Web App: ready for testing

On Friday morning I received a call from Tony, who supervises the coding team working on the web application I’ve been discussing here. While the call was mainly about ways to resolve a coding issue his tester, Stacy, had discovered, we also discussed getting my test team an opportunity to work with the app. We quickly agreed that, pending Stacy’s successful test of some minor changes, I’d be in Tony’s office with my test team on Monday.

This was anticipated; I wasn’t certain of the exact schedule but I knew we were close. I’d made arrangements with the unit supervisor, Caroline, earlier in the week to borrow two staffers for testing. She offered me June and Dawn, two excellent testers I’d worked with when the in-house interface for the project had gone on-line. The three of us met briefly with the project manager on Friday afternoon. I gave them a brief overview of the testing setup and made arrangements to car pool to Tony’s office, where a perfunctory testing site is available. That’s tomorrow’s plan for the day.


Ugly History

I mentioned in an earlier essay that this project is (now) over a year behind schedule. This will be our third effort to get past the User Acceptance Test hurdle.

Test Session One

The first testing session occurred just over a year ago, and was a total disaster.

My testers: A group of analyst types who were chosen for their testing experience; none had more than casual knowledge of the work the application supports. The theory behind these selections was that I (as testing coordinator) would learn how difficult it would prove to learn the app.

Everything went wrong. Everything. The web part didn’t reliably communicate with the back end, and when they did talk it was often in pidgin. We’d report to the testing center every morning, and quickly demonstrate to the web vendor that things weren’t properly connected. Karl, their lead coder, would start making phone calls, and we’d soon have the two vendors and the network guys arguing about the problem. By noon, things would be “working.”

Yeah. Right. I did indeed learn from my experienced testers where they had trouble figuring out the system. We documented those and passed the notes to the coders. We also demonstrated, and documented, that many of the possible paths through the application led to dead ends, to incorrect responses, to badly-laid-out documents, to obscure errors, to total chaos. By Wednesday it was clear the session was a failure; by Friday I’d written an angry memo to my management summarizing the shortcomings of the application, the test environment, and the coding team.

Odd fact: Throughout this project, we’ve always had more reliable connections through the production system than through the development system. Prod has key servers in IBM’s Boulder facility, while every server in the Dev system is within a few hundred feet of my desk. Go figure….

After the holidays, and the state’s IT reorganization, the project got reassigned to an internal coding team in January.

Test Session Two

By July, the new coding team had things pretty much under control. We expected problems, and knew there was a major gap in the system, but they needed us to assess the state of the application. I recruited a new test team.

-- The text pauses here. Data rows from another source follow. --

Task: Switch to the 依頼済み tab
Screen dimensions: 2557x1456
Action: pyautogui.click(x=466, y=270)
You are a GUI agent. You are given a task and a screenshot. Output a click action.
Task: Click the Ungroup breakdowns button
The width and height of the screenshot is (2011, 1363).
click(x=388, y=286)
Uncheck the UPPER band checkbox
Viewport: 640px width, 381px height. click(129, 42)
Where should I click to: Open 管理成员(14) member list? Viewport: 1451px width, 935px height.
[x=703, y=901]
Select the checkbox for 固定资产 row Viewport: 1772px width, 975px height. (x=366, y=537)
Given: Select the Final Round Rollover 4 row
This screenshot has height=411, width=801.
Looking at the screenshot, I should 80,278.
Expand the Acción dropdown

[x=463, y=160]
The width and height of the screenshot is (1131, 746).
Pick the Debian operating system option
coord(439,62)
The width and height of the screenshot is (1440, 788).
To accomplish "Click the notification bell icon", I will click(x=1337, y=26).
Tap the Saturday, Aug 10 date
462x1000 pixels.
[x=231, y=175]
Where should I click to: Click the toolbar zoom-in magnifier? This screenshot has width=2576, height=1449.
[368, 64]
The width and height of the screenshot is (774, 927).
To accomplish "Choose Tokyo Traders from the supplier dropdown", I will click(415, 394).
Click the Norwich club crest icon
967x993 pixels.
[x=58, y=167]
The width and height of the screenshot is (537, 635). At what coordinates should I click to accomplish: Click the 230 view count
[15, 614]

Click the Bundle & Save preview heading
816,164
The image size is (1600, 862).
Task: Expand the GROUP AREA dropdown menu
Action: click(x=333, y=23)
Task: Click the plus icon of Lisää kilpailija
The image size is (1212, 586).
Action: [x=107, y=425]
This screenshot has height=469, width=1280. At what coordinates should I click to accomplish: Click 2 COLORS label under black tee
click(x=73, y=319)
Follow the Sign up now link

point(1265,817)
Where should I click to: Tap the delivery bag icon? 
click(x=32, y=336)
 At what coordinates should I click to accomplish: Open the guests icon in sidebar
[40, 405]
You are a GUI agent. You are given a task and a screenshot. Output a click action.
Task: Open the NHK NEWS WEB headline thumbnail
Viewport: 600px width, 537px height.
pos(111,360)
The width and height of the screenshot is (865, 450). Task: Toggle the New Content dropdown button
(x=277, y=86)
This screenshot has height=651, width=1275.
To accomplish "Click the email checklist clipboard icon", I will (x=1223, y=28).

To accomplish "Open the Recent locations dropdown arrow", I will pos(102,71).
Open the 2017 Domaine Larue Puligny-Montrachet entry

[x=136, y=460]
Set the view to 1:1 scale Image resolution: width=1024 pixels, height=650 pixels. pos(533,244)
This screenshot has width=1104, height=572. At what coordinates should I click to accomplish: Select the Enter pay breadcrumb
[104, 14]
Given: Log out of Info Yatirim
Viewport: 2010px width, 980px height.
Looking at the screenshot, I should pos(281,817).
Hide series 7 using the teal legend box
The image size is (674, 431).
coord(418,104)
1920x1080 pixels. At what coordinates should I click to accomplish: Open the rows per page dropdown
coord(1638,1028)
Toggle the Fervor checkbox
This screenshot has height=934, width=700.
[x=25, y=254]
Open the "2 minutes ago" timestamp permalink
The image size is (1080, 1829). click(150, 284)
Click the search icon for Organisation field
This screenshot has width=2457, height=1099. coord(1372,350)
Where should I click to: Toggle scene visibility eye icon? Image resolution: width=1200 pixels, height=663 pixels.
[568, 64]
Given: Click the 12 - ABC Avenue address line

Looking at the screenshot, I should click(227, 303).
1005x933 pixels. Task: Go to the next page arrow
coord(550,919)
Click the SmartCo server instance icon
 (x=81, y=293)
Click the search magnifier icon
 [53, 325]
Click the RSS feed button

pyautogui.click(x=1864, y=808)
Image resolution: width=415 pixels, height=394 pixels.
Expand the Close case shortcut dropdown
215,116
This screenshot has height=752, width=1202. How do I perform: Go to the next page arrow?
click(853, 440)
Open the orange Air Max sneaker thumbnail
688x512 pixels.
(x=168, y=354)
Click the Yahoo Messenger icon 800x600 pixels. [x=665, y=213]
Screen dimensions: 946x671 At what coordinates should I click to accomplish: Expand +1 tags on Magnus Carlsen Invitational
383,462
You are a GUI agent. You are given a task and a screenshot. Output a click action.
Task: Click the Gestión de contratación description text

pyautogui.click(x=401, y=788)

My testers: The unit’s telephone support staff. The theory this time was that we needed a staff which was expert on the underlying system, and that using the telephone staff would have the incidental, beneficial effect of teaching them how the web application worked. This will, we anticipate, help them when the users start calling for help.

How things went. OK. We continued to have connectivity problems, but less strenuous ones; we also benefited by having competent technical staff at hand to evaluate the problems and lend a hand in their solutions. After three days we’d found a few bugs, demonstrated that the expected problems were indeed problems, but satisfied ourselves that the system worked reasonably well. (Incidentally, we also demonstrated that having six instances of the same large document retrieval query hitting on the system simultaneously brought the entire system to its knees. An important Lesson Learned; I’ll not repeat it tomorrow.)

As we wrapped this session up, the coders began to suspect that there was a design problem. I’ve already discussed that.

Meantime, in the Real World

We solicited for real-world testers last fall, and one of them has had access to the system since February. She promptly identified a handful of presentation issues, and reported a number of other problems. We’ve since added other testers, and now have about 35 folks on-line. Several have been very helpful; one, in particular, found a major flaw–a missing chunk of code–my teams had somehow managed to miss: Several of the screen controls had no code attached….

That’s why you run pilots, and beta tests, and suchlike. There’s always something to bite you. Best if volunteers report them.

Test Session Three

Tomorrow! I requested two experienced testers, and got the best in the unit. June hasn’t seen the web app yet, but both understand the underlying system as well as anyone and are key troubleshooters for problem cases. My plan: We’ll play with the app tomorrow morning, then start running through the test script (another story–some other time) after lunch. I expect that to take us through Tuesday morning. We’ll spend Tuesday afternoon away from the script, pounding a couple problem areas. By then, we’ll certainly know where we stand.